+++ Exercise inputs +++
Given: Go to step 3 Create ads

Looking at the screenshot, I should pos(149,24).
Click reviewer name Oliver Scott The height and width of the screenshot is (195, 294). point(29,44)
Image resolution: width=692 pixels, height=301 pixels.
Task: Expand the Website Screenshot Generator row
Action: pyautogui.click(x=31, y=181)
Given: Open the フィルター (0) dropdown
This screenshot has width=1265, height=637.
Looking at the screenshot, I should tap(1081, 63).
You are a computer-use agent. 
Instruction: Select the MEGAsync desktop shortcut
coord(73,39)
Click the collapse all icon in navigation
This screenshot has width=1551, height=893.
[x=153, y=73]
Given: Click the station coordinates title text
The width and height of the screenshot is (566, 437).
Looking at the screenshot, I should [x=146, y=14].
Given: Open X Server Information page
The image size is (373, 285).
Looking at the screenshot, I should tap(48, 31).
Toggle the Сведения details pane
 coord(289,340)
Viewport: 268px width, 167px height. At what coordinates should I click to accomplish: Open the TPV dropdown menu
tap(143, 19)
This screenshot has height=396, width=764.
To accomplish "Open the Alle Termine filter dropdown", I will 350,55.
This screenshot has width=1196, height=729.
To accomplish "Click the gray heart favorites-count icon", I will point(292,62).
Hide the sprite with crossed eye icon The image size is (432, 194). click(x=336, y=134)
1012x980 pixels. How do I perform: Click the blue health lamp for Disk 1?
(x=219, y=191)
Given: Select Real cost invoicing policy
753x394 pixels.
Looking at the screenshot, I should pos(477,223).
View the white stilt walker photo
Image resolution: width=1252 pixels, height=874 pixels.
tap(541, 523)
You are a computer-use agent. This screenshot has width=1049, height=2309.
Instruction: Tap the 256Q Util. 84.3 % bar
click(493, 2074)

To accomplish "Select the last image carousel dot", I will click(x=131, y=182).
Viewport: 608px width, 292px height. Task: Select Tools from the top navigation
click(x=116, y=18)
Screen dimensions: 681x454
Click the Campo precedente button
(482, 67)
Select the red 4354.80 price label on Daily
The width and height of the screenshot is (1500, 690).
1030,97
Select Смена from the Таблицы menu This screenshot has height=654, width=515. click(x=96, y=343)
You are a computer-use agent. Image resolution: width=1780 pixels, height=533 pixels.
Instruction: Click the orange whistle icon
+++
- What you will do -
All entries should be restated word for word.

- Task response -
Given: Go to step 3 Create ads

Looking at the screenshot, I should pos(149,24).
Click reviewer name Oliver Scott The height and width of the screenshot is (195, 294). point(29,44)
Image resolution: width=692 pixels, height=301 pixels.
Task: Expand the Website Screenshot Generator row
Action: pyautogui.click(x=31, y=181)
Given: Open the フィルター (0) dropdown
This screenshot has width=1265, height=637.
Looking at the screenshot, I should tap(1081, 63).
You are a computer-use agent. 
Instruction: Select the MEGAsync desktop shortcut
coord(73,39)
Click the collapse all icon in navigation
This screenshot has width=1551, height=893.
[x=153, y=73]
Given: Click the station coordinates title text
The width and height of the screenshot is (566, 437).
Looking at the screenshot, I should [x=146, y=14].
Given: Open X Server Information page
The image size is (373, 285).
Looking at the screenshot, I should tap(48, 31).
Toggle the Сведения details pane
 coord(289,340)
Viewport: 268px width, 167px height. At what coordinates should I click to accomplish: Open the TPV dropdown menu
tap(143, 19)
This screenshot has height=396, width=764.
To accomplish "Open the Alle Termine filter dropdown", I will 350,55.
This screenshot has width=1196, height=729.
To accomplish "Click the gray heart favorites-count icon", I will point(292,62).
Hide the sprite with crossed eye icon The image size is (432, 194). click(x=336, y=134)
1012x980 pixels. How do I perform: Click the blue health lamp for Disk 1?
(x=219, y=191)
Given: Select Real cost invoicing policy
753x394 pixels.
Looking at the screenshot, I should pos(477,223).
View the white stilt walker photo
Image resolution: width=1252 pixels, height=874 pixels.
tap(541, 523)
You are a computer-use agent. This screenshot has width=1049, height=2309.
Instruction: Tap the 256Q Util. 84.3 % bar
click(493, 2074)

To accomplish "Select the last image carousel dot", I will click(x=131, y=182).
Viewport: 608px width, 292px height. Task: Select Tools from the top navigation
click(x=116, y=18)
Screen dimensions: 681x454
Click the Campo precedente button
(482, 67)
Select the red 4354.80 price label on Daily
The width and height of the screenshot is (1500, 690).
1030,97
Select Смена from the Таблицы menu This screenshot has height=654, width=515. click(x=96, y=343)
You are a computer-use agent. Image resolution: width=1780 pixels, height=533 pixels.
Instruction: Click the orange whistle icon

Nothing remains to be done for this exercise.